**Extract provided**
****************

10. Task significance: Is the job significant and important compared with other jobs in the organization?

Yes, teachers are directly shaping children’s lives.  Other jobs in the school are also important but teaching is the most significant.

11. Growth/learning: Does the job allow opportunities for learning and growth in competence and proficiency?

Yes, through feedback from test scores and student reviews one can learn what to keep and what to improve.

12. Promotion: Are there opportunities for advancement to higher-level jobs?

Yes, if one desires to do so such as a principal or super attendant of the district. 

13. Achievement: Does the job provide for feelings of achievement and task accomplishment?

Yes, if the teacher is passionate about their career.  They can also feel achievement and task accomplishment when a student learns or passes the test, it would then mean that the teacher did their job well.

14. Participation: Does the job allow participation in work-related decision making?

Yes if the teachers are given autonomy.  If the school continued with the predetermined curriculum than they would not be able to make many decisions.

15. Communication: Does the job provide access to relevant communication channels and information flows?

Yes.

16. Pay adequacy: Is the pay for this job adequate compared with the job requirements and pay for similar jobs?

Over all yes, depending on the geographically location and the degree a teacher holds can vary the wages.

17. Recognition: Does the job provide acknowledgment and recognition from others?

Yes, teachers get recognition from students, parents, co-workers, and others from the community.

18. Job security: Do incumbents on this job have a high degree of job security?

Yes if the teachers performance is successful they are likely to have job security.  Teachers are always in demand.

****************

(Entries drawn from a collection)
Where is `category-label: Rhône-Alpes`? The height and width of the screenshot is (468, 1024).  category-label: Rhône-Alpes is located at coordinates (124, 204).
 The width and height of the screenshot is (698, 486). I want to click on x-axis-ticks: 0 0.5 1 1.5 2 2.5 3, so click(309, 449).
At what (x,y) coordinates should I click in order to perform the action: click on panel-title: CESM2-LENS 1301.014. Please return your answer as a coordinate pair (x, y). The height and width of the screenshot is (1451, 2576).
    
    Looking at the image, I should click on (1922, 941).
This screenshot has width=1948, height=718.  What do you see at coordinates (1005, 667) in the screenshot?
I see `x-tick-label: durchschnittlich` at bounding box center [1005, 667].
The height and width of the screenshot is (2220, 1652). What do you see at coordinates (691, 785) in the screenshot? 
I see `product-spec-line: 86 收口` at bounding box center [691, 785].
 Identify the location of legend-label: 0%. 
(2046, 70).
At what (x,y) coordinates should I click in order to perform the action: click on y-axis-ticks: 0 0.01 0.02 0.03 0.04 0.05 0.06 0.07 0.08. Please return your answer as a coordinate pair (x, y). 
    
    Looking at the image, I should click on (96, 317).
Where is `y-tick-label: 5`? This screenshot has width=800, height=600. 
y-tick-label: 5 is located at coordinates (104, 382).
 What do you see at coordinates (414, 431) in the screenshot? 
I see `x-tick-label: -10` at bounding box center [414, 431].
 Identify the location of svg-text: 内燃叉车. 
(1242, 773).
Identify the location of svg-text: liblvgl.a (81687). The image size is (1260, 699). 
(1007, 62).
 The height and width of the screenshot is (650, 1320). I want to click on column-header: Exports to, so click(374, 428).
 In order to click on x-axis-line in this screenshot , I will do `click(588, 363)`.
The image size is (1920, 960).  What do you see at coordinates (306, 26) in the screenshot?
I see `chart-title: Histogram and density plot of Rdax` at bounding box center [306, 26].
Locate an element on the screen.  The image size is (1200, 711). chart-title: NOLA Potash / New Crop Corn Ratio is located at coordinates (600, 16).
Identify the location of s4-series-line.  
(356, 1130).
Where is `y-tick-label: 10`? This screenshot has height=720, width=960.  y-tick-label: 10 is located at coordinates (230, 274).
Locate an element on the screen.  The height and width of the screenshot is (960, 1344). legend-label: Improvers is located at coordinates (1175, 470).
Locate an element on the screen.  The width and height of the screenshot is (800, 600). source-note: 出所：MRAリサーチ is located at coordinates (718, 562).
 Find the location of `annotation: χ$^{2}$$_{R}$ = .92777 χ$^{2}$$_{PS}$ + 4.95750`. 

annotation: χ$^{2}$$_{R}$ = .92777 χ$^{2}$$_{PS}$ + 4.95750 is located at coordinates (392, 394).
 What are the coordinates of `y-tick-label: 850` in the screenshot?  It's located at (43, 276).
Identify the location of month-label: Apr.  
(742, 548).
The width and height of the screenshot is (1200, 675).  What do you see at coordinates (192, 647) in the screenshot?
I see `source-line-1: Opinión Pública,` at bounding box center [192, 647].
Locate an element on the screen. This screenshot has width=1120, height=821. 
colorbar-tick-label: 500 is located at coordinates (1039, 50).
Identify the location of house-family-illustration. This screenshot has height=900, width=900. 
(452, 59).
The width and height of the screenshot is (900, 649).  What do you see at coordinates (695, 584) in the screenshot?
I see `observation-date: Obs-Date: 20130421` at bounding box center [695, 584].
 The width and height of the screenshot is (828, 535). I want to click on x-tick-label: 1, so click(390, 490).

****************

**Explore the material**
A. In the assessment of the teaching job, who are teachers said to get recognition from?
B. Please pick up the assessment of the teaching job after its last sentence and keep it going.

**List of answers**
A. Students, parents, co-workers, and others from the community.

B.
The changes in styles of designing the teachers curriculum had changed to what employers are beginning to do in more recent times; allowing the job to benefit from the talent of the person performing the task. The problems that could arise for a company with this strategy is that once that person is no longer available for the position, that position will have to be redesigned when the next employee comes to that job.(Bright, 2008)  When it comes to schools, teachers usually stay for many years when they satisfied with their work. The turnover rates are smaller and the students benefit from a  motivated instructor.  When a teacher leaves their position at a school it only opens the doors for a new perspective and creative way of teaching provided that that teacher is also welcome to take ownership of the classroom and materials.  J.C.  Kovac states,  "It is important to determine how much a job is worth and how much the individual talent in that job is worth (Kovac, July 1, 2008)." When it comes to teachers this would have to be kept in perspective in order to bring life to the classrooms and create a great learning experience for each student.

 Reference:

Bright, J. (2008, March 1). Power to the people; The ladder. Sydney Morning Herald, p. 7.
Campion, M., & Thayer, P. (1987). Job design: Approaches, outcomes, and trade-offs. Organizational Dynamics, 15, 66--79.
Kovac, J.C. (2008, July 1). Sour economy presents compensation challenges. Employee Benefit News.